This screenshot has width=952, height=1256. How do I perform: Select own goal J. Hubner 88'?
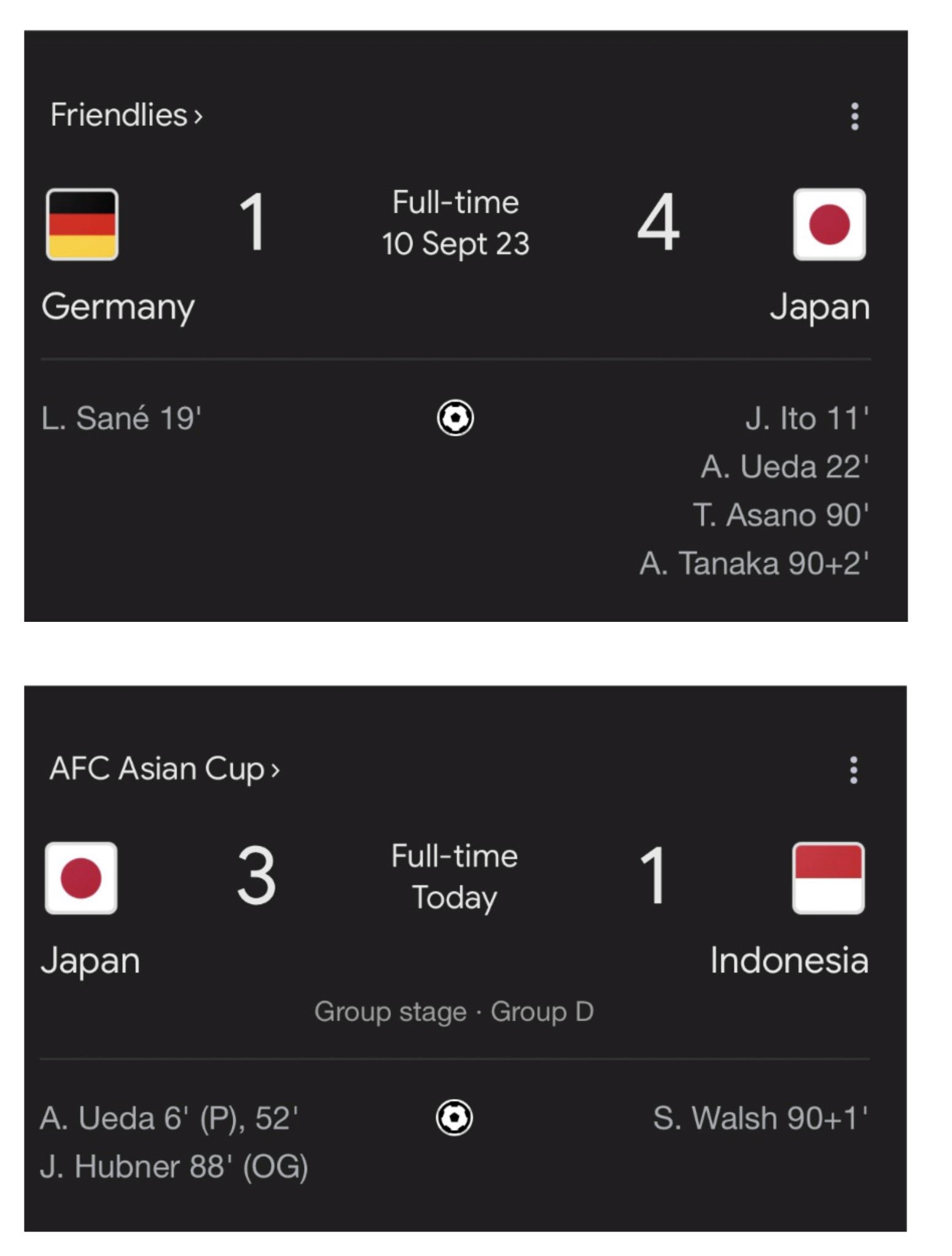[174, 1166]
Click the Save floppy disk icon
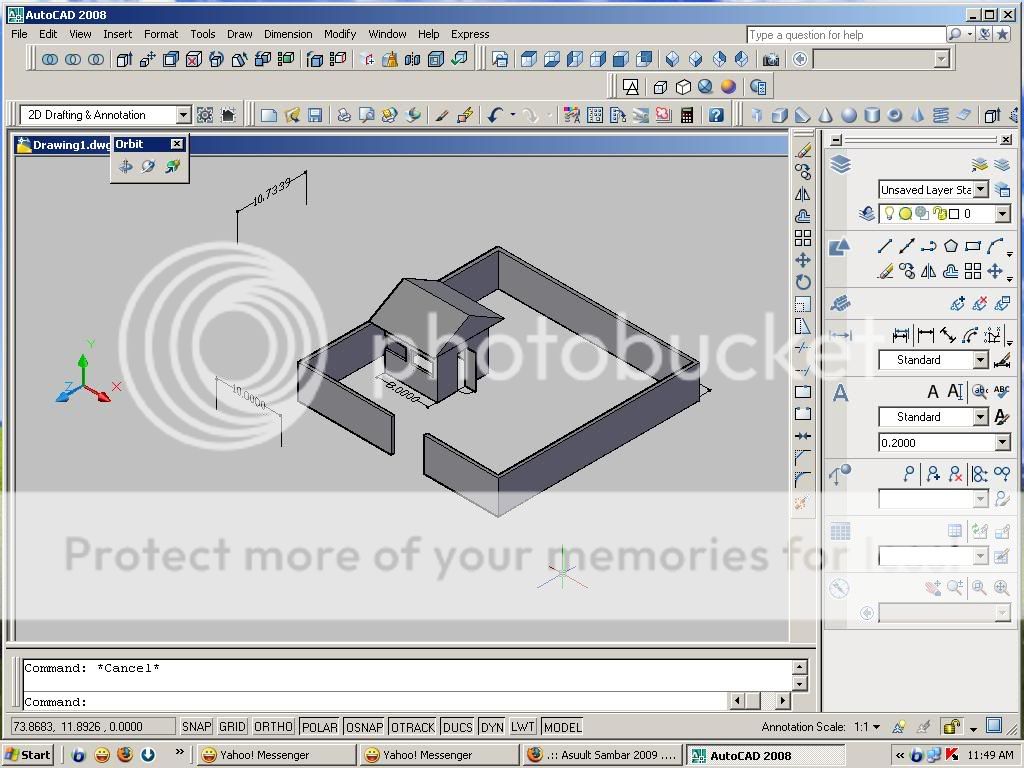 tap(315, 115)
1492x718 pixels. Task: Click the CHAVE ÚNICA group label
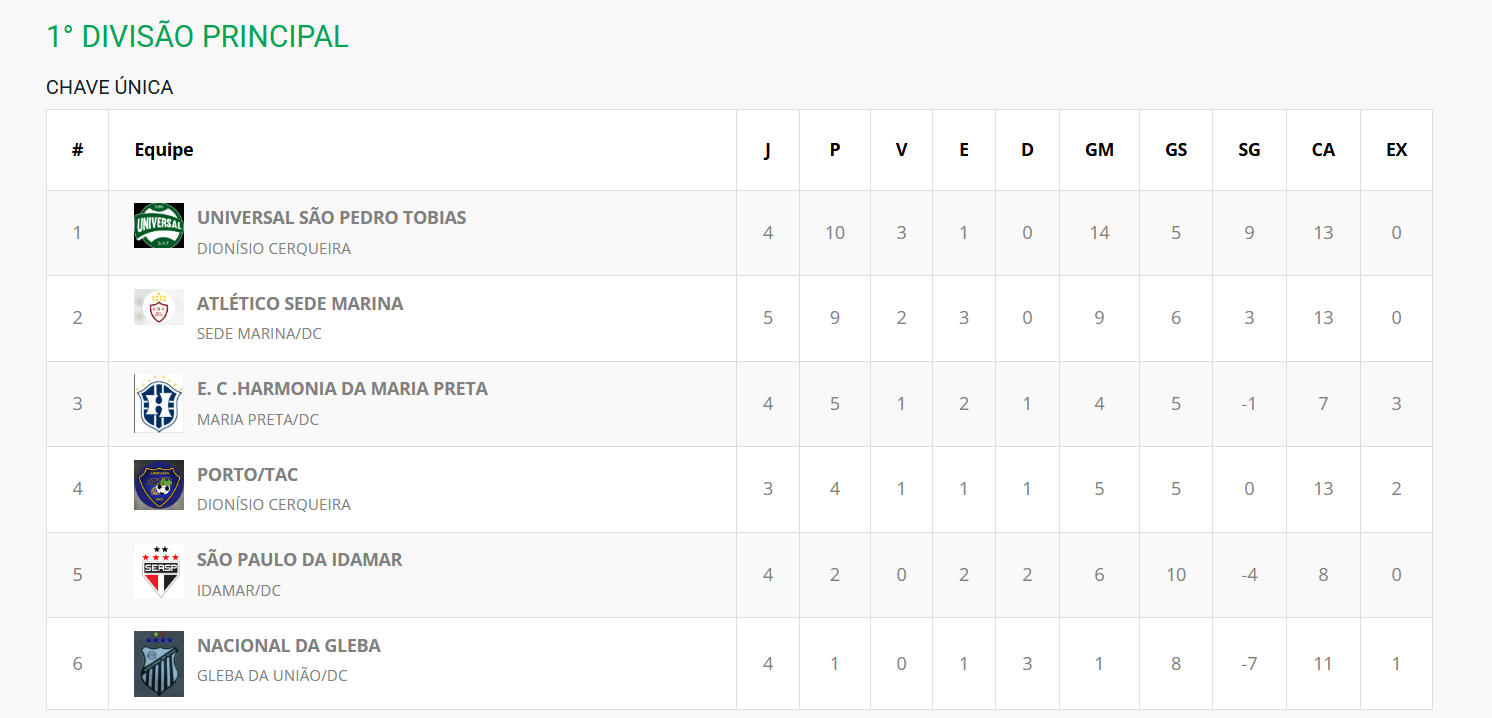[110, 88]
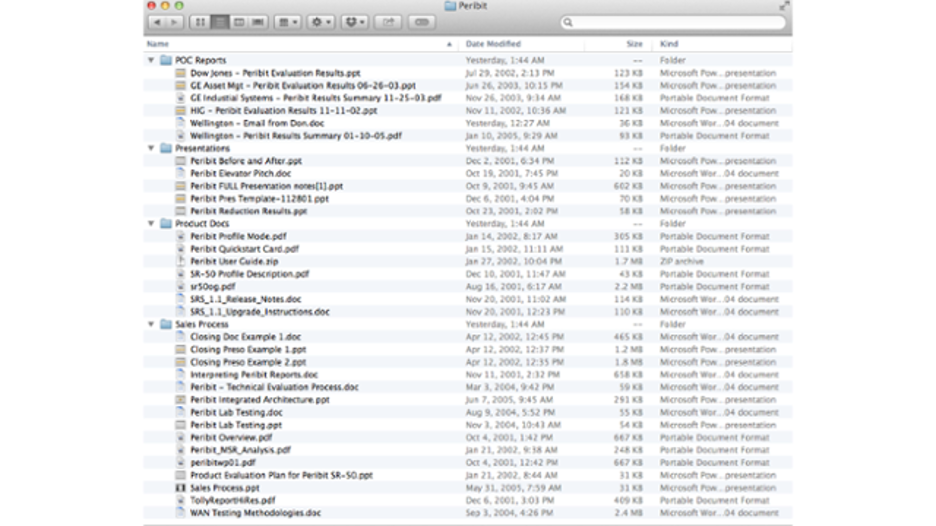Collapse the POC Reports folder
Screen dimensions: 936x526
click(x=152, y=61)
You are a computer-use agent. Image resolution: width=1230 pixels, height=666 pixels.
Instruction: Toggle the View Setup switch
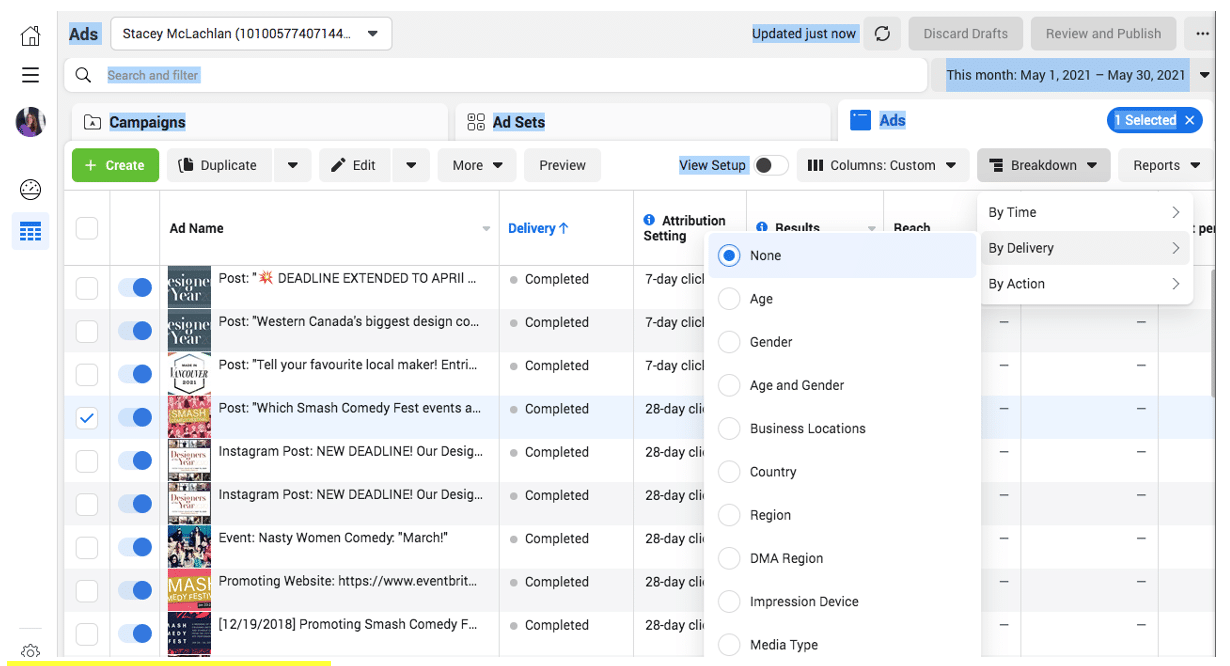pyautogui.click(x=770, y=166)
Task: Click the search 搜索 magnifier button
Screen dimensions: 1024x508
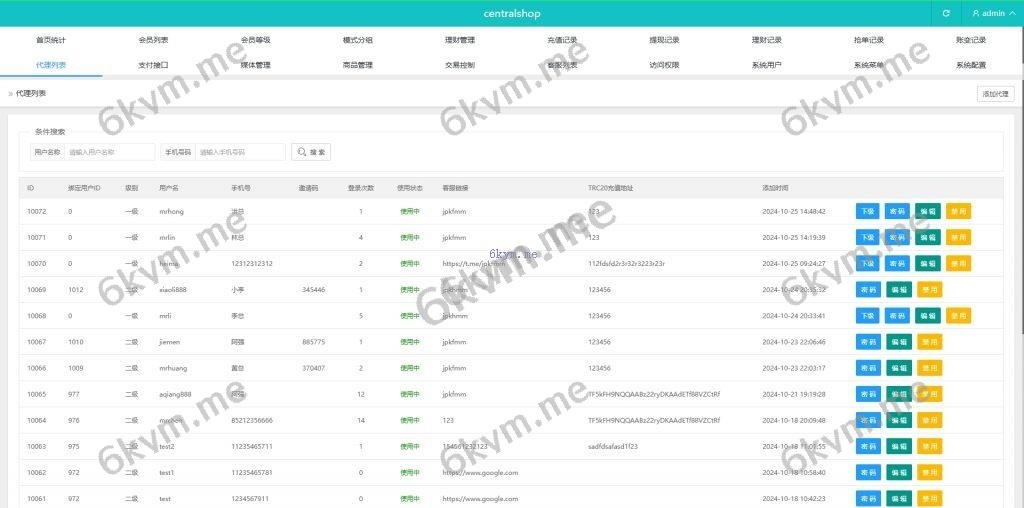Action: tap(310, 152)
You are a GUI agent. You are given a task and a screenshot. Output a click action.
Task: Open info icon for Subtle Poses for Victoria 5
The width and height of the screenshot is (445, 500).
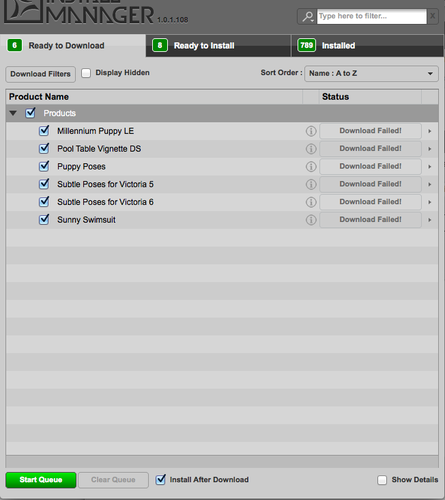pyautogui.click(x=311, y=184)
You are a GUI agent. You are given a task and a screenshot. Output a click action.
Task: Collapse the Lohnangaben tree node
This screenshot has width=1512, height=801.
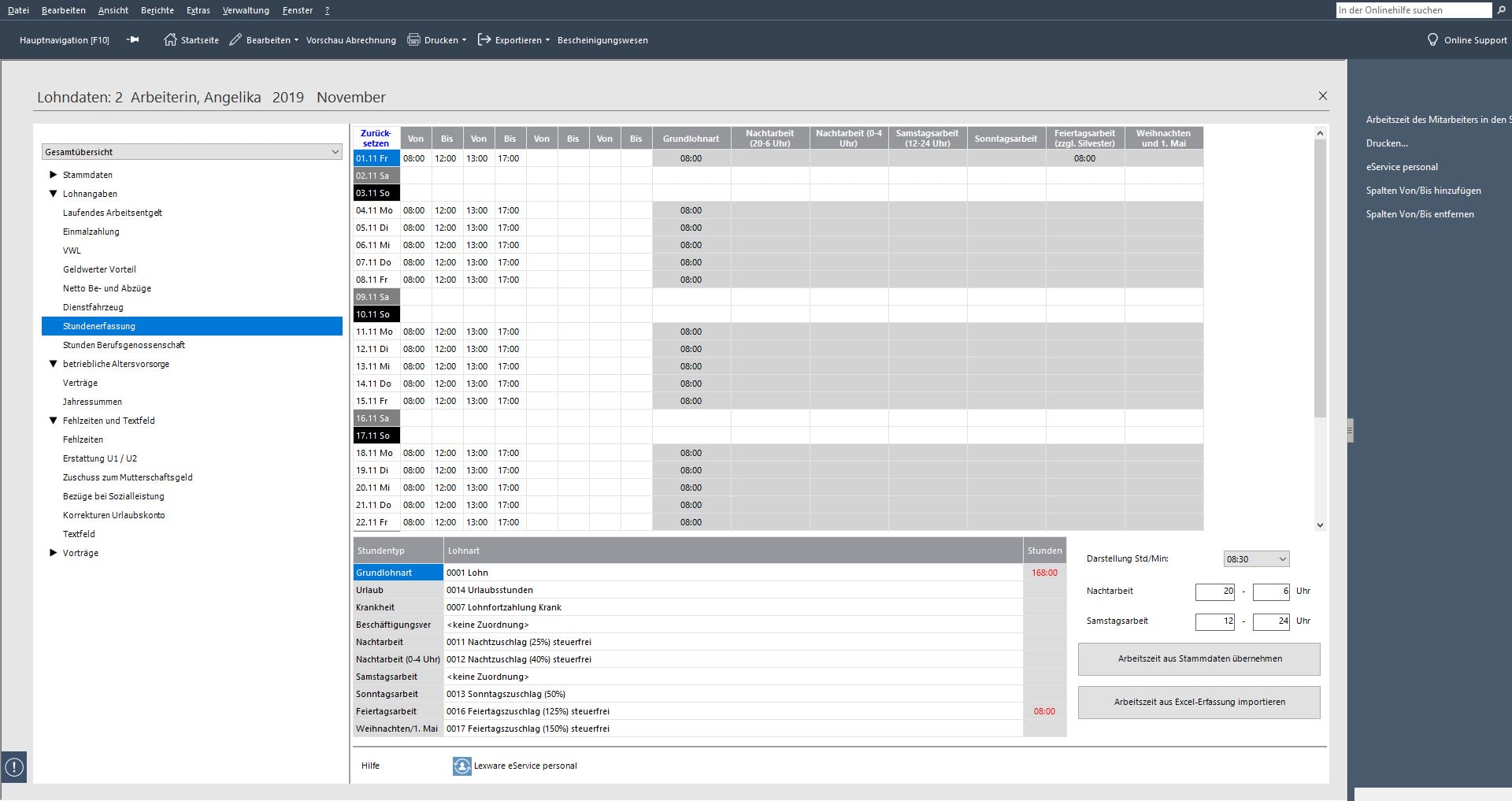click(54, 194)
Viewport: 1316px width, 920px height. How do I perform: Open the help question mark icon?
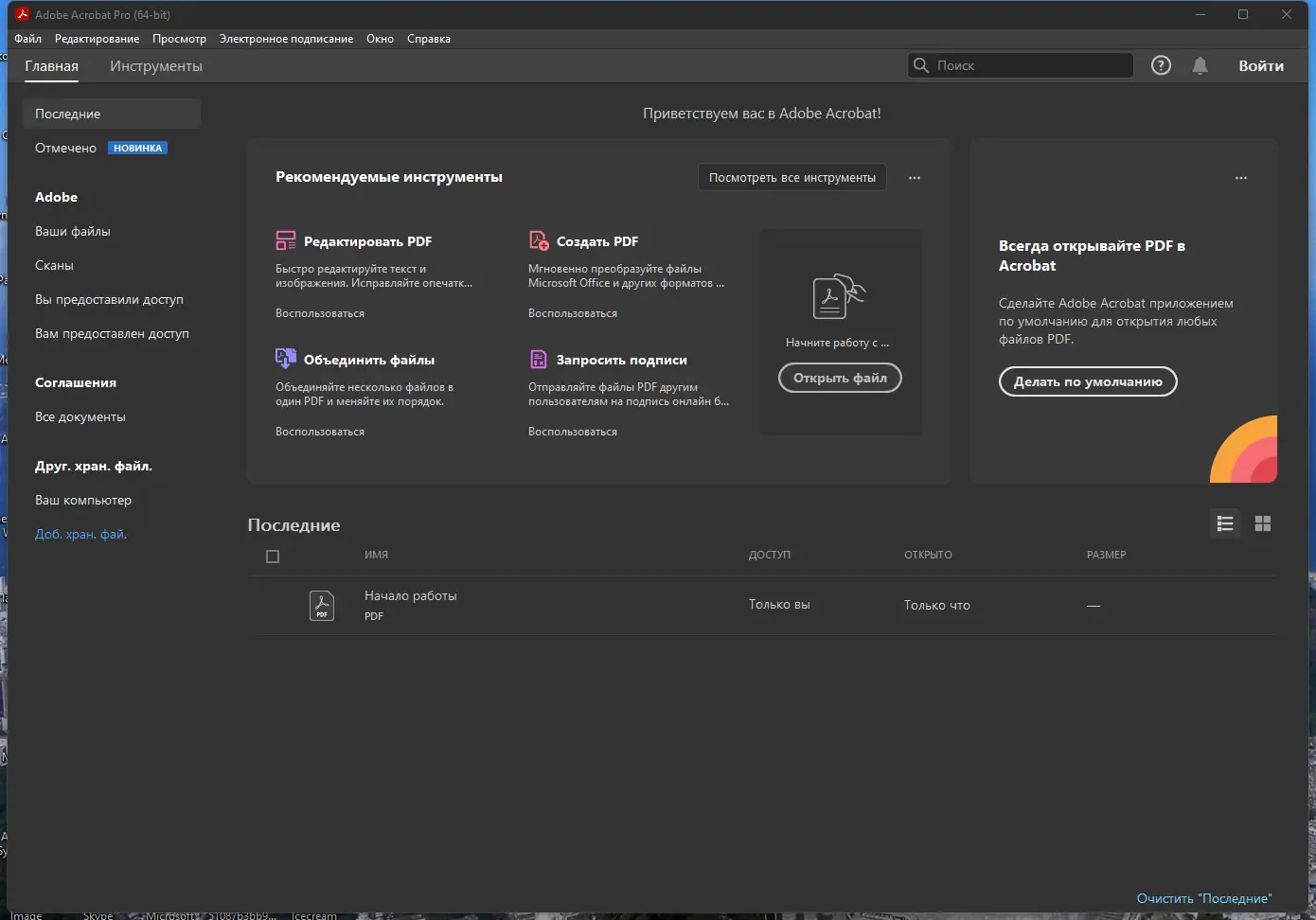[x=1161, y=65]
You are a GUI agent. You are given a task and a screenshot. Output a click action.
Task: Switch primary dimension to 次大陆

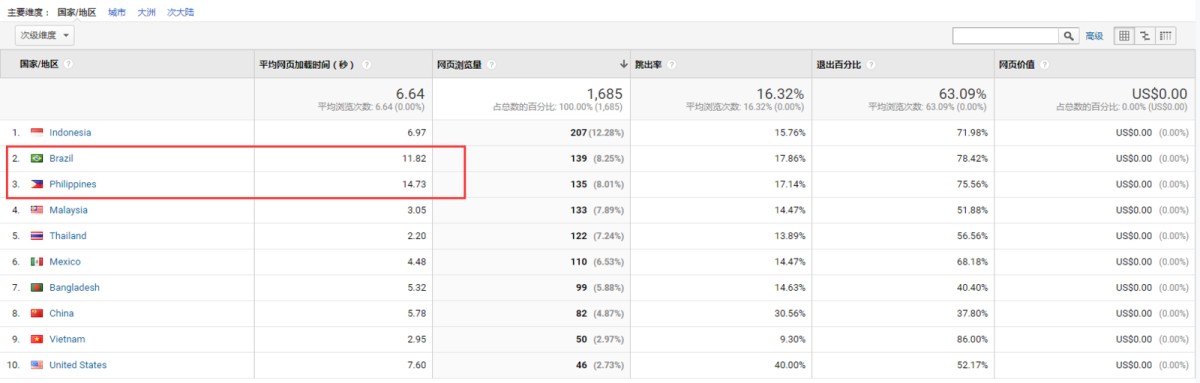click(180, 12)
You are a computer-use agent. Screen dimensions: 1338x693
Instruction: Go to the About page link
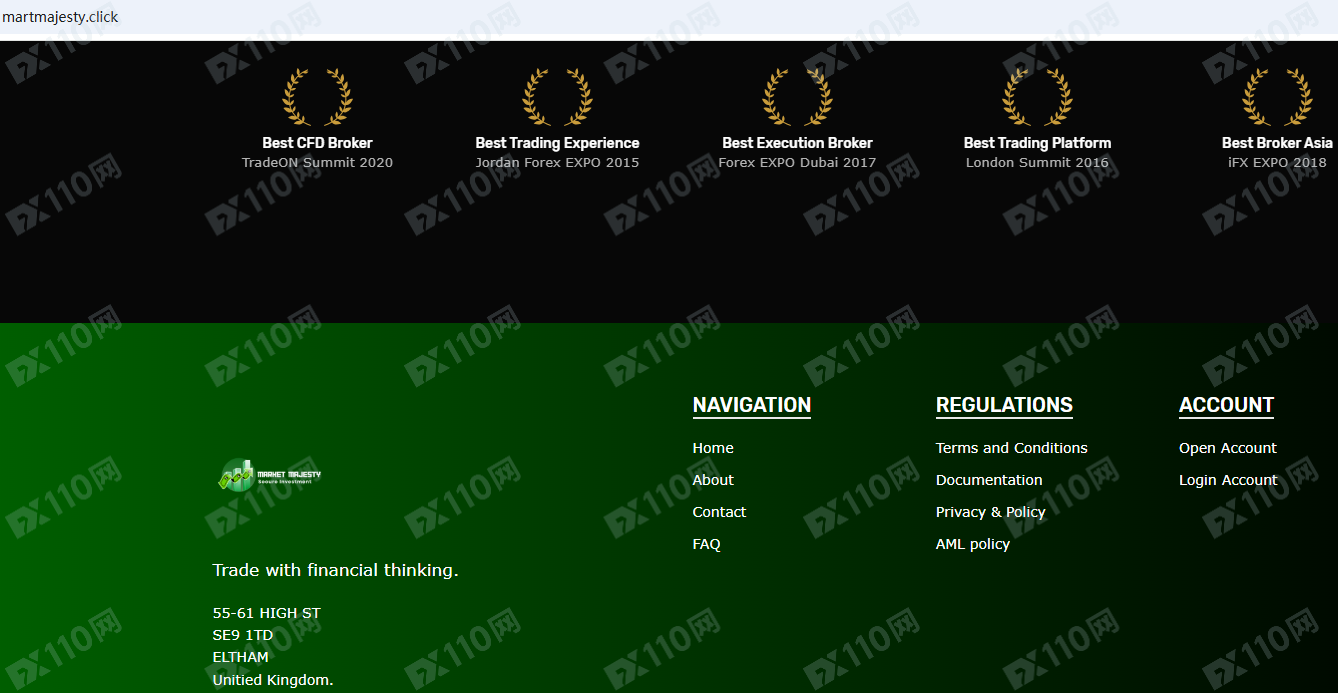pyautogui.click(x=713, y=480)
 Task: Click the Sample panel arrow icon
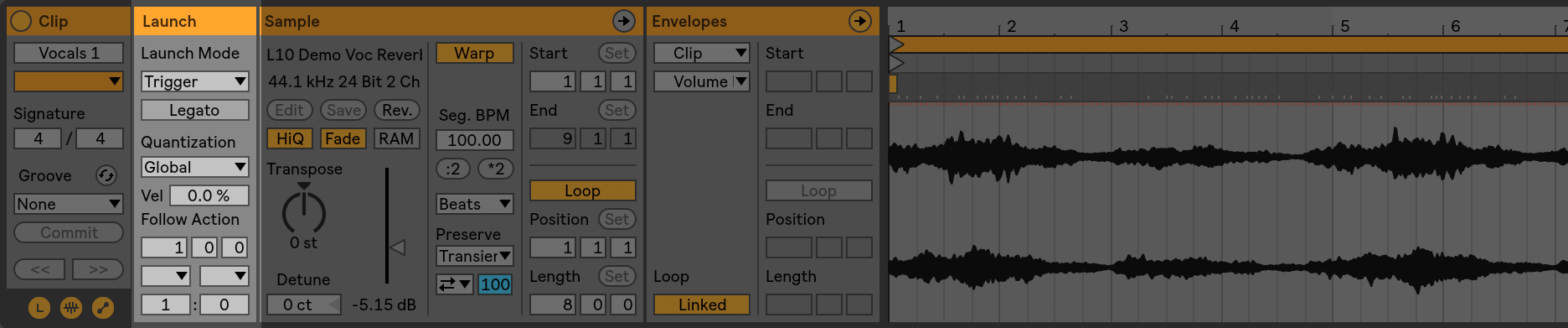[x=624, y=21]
════════════════
§ TASK PROMPT
Everything in the listing is to be returned word for word, except the pictures.

§ ANSWER SPACE
This screenshot has width=952, height=1256. How do I perform: Select own goal J. Hubner 88'?
[174, 1166]
Click the Save floppy disk icon
 tap(315, 115)
1492x718 pixels. Task: Click the CHAVE ÚNICA group label
[110, 88]
Collapse the POC Reports folder
Screen dimensions: 936x526
click(x=152, y=61)
You are a computer-use agent. Image resolution: width=1230 pixels, height=666 pixels.
Instruction: Toggle the View Setup switch
pyautogui.click(x=770, y=166)
Task: Click the search 搜索 magnifier button
Screen dimensions: 1024x508
Action: tap(310, 152)
You are a GUI agent. You are given a task and a screenshot. Output a click action.
Task: Open info icon for Subtle Poses for Victoria 5
The width and height of the screenshot is (445, 500).
pyautogui.click(x=311, y=184)
You are a GUI agent. You are given a task and a screenshot. Output a click action.
Task: Collapse the Lohnangaben tree node
This screenshot has width=1512, height=801.
click(54, 194)
Viewport: 1316px width, 920px height. How do I perform: Open the help question mark icon?
[x=1161, y=65]
You are a GUI agent. You are given a task and a screenshot. Output a click action.
Task: Switch primary dimension to 次大陆

click(180, 12)
You are a computer-use agent. Screen dimensions: 1338x693
Instruction: Go to the About page link
pyautogui.click(x=713, y=480)
 Task: Click the Sample panel arrow icon
[x=624, y=21]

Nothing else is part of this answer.